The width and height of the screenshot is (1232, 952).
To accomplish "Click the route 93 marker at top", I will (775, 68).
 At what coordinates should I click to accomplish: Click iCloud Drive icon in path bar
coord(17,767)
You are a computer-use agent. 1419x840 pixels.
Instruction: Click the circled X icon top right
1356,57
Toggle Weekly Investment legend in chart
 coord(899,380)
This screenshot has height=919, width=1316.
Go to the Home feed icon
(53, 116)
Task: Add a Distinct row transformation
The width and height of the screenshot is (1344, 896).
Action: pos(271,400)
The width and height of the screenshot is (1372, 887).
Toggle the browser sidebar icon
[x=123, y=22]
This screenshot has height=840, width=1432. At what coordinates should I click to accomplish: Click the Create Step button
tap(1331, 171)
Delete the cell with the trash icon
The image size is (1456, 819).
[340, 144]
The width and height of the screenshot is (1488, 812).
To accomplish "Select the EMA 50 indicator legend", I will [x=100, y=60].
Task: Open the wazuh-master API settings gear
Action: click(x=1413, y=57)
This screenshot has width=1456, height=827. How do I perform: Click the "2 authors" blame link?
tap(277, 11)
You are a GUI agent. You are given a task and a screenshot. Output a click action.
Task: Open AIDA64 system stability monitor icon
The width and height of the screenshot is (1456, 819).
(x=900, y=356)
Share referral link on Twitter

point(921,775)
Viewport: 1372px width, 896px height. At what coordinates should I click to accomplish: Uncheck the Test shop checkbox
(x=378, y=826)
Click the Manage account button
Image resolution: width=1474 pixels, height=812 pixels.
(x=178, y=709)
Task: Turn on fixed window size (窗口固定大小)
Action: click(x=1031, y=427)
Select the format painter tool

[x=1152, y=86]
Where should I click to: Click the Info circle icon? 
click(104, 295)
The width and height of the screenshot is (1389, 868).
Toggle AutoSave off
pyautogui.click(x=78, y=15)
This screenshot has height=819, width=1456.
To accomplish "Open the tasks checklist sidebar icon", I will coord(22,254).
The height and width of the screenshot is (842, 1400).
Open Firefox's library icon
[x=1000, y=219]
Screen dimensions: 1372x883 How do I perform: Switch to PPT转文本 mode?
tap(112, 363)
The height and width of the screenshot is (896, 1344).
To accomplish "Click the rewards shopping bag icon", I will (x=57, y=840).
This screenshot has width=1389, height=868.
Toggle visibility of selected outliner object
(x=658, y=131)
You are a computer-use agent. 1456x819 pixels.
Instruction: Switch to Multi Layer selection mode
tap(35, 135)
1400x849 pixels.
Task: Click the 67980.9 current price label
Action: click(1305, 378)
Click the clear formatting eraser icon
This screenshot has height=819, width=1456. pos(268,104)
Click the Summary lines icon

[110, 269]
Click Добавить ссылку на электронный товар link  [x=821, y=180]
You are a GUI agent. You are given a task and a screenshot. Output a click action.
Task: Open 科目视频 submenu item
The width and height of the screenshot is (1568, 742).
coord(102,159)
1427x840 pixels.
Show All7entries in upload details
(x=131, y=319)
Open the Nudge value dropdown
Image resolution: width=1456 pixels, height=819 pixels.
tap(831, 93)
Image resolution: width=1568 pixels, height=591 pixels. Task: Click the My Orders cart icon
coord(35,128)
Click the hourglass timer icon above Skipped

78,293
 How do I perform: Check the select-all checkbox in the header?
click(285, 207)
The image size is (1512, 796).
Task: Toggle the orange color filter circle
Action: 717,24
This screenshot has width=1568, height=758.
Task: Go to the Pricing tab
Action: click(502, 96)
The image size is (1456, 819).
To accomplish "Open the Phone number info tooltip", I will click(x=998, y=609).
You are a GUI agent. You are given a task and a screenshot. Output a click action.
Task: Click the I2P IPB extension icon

+--

* **WORK TO BE COMPLETED**
Repeat the records, every one of them, without any deviation.

* **SOLUTION BELOW**
The width and height of the screenshot is (1232, 952).
To accomplish "Click the route 93 marker at top", I will (775, 68).
 At what coordinates should I click to accomplish: Click iCloud Drive icon in path bar
coord(17,767)
You are a computer-use agent. 1419x840 pixels.
Instruction: Click the circled X icon top right
1356,57
Toggle Weekly Investment legend in chart
 coord(899,380)
This screenshot has height=919, width=1316.
Go to the Home feed icon
(53, 116)
Task: Add a Distinct row transformation
The width and height of the screenshot is (1344, 896).
Action: pos(271,400)
The width and height of the screenshot is (1372, 887).
Toggle the browser sidebar icon
[x=123, y=22]
This screenshot has height=840, width=1432. At what coordinates should I click to accomplish: Click the Create Step button
tap(1331, 171)
Delete the cell with the trash icon
The image size is (1456, 819).
[340, 144]
The width and height of the screenshot is (1488, 812).
To accomplish "Select the EMA 50 indicator legend", I will [x=100, y=60].
Task: Open the wazuh-master API settings gear
Action: click(x=1413, y=57)
This screenshot has width=1456, height=827. How do I perform: Click the "2 authors" blame link?
tap(277, 11)
You are a GUI agent. You are given a task and a screenshot. Output a click action.
Task: Open AIDA64 system stability monitor icon
The width and height of the screenshot is (1456, 819).
(x=900, y=356)
Share referral link on Twitter

point(921,775)
Viewport: 1372px width, 896px height. At what coordinates should I click to accomplish: Uncheck the Test shop checkbox
(x=378, y=826)
Click the Manage account button
Image resolution: width=1474 pixels, height=812 pixels.
(x=178, y=709)
Task: Turn on fixed window size (窗口固定大小)
Action: click(x=1031, y=427)
Select the format painter tool

[x=1152, y=86]
Where should I click to: Click the Info circle icon? 
click(104, 295)
The width and height of the screenshot is (1389, 868).
Toggle AutoSave off
pyautogui.click(x=78, y=15)
This screenshot has height=819, width=1456.
To accomplish "Open the tasks checklist sidebar icon", I will coord(22,254).
The height and width of the screenshot is (842, 1400).
Open Firefox's library icon
[x=1000, y=219]
Screen dimensions: 1372x883 How do I perform: Switch to PPT转文本 mode?
tap(112, 363)
The height and width of the screenshot is (896, 1344).
To accomplish "Click the rewards shopping bag icon", I will (x=57, y=840).
This screenshot has width=1389, height=868.
Toggle visibility of selected outliner object
(x=658, y=131)
You are a computer-use agent. 1456x819 pixels.
Instruction: Switch to Multi Layer selection mode
tap(35, 135)
1400x849 pixels.
Task: Click the 67980.9 current price label
Action: click(1305, 378)
Click the clear formatting eraser icon
This screenshot has height=819, width=1456. pos(268,104)
Click the Summary lines icon

[110, 269]
Click Добавить ссылку на электронный товар link  [x=821, y=180]
You are a GUI agent. You are given a task and a screenshot. Output a click action.
Task: Open 科目视频 submenu item
The width and height of the screenshot is (1568, 742).
coord(102,159)
1427x840 pixels.
Show All7entries in upload details
(x=131, y=319)
Open the Nudge value dropdown
Image resolution: width=1456 pixels, height=819 pixels.
tap(831, 93)
Image resolution: width=1568 pixels, height=591 pixels. Task: Click the My Orders cart icon
coord(35,128)
Click the hourglass timer icon above Skipped

78,293
 How do I perform: Check the select-all checkbox in the header?
click(285, 207)
The image size is (1512, 796).
Task: Toggle the orange color filter circle
Action: 717,24
This screenshot has width=1568, height=758.
Task: Go to the Pricing tab
Action: click(502, 96)
The image size is (1456, 819).
To accomplish "Open the Phone number info tooltip", I will click(x=998, y=609).
You are a GUI agent. You are given a task and a screenshot. Output a click action.
Task: Click the I2P IPB extension icon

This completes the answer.